Que uno no sabe lo que tiene hasta que lo pierde es una tontería como una casa de grande. Las pérdidas, cuando suceden, no tienen nada que ver con lo que se ha querido.
Por eso yo recuerdo, a veces, cosas que nunca tuve. Solamente de ese modo se pude saber lo que se ha perdido por el camino y nunca se encontrará. A veces puede ser un libro, un amigo, un papel con la dirección de tu futura casa escrita, los resultados de un análisis o, tal vez, el mapa de Willy el Tuerto.
No importa tanto perder… si luego eres capaz de encontrar. Así es como supe del libro. Así es como aprendí que, a veces, los cuentos de una vieja junto a la cama sirven de algo. Mi niñera siempre decía que los niños que éramos buenos encontraríamos a Dios. Yo siempre pensé que mientras que él no me reclamase pronto no me importaba.
Una tarde de invierno me hizo subir a su dormitorio. Nunca entendí que mis padres la obligasen a dormir en la planta de arriba con tanta edad. Sentada en su mecedora, junto a la chimenea, cogió mis manos y me puso un pequeño trozo de papel viejo, que olía mal y estaba pringoso.

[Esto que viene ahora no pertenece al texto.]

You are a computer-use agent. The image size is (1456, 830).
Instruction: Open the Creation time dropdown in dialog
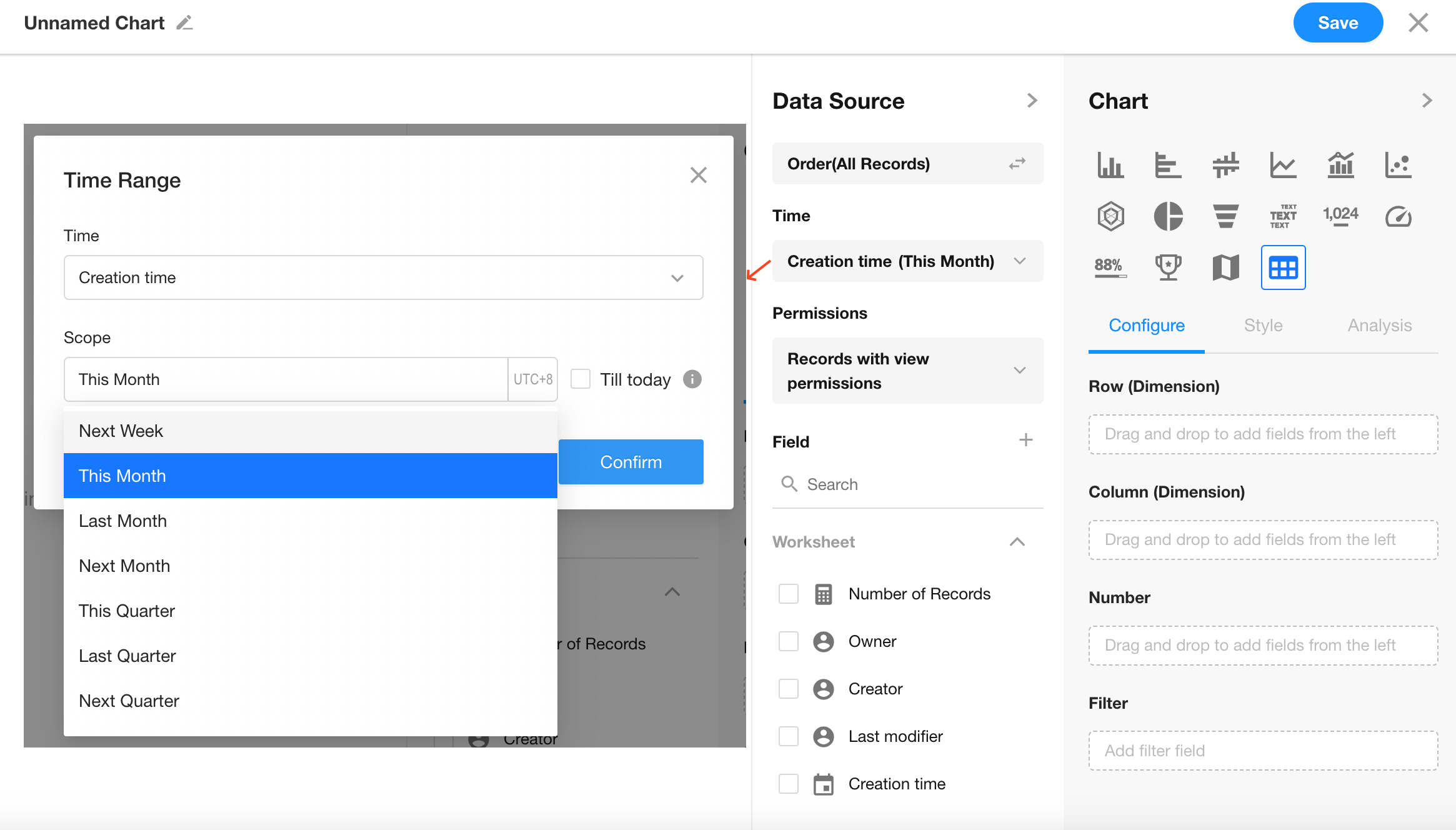coord(383,278)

– No lo pierdas. Te guiará. Encuentra el libro y encontrarás las estrellas.
Sería muy romántico decir que murió en aquel momento, así que dejaré su vida en ese punto. Siempre lo conservé en una caja de madera que ella misma me había regalado. Lo guardaba con cariño aunque nunca lo abrí. Una noche, cuando descansaba sobre el sofá de mi propio apartamento, me atreví a sacar el papel.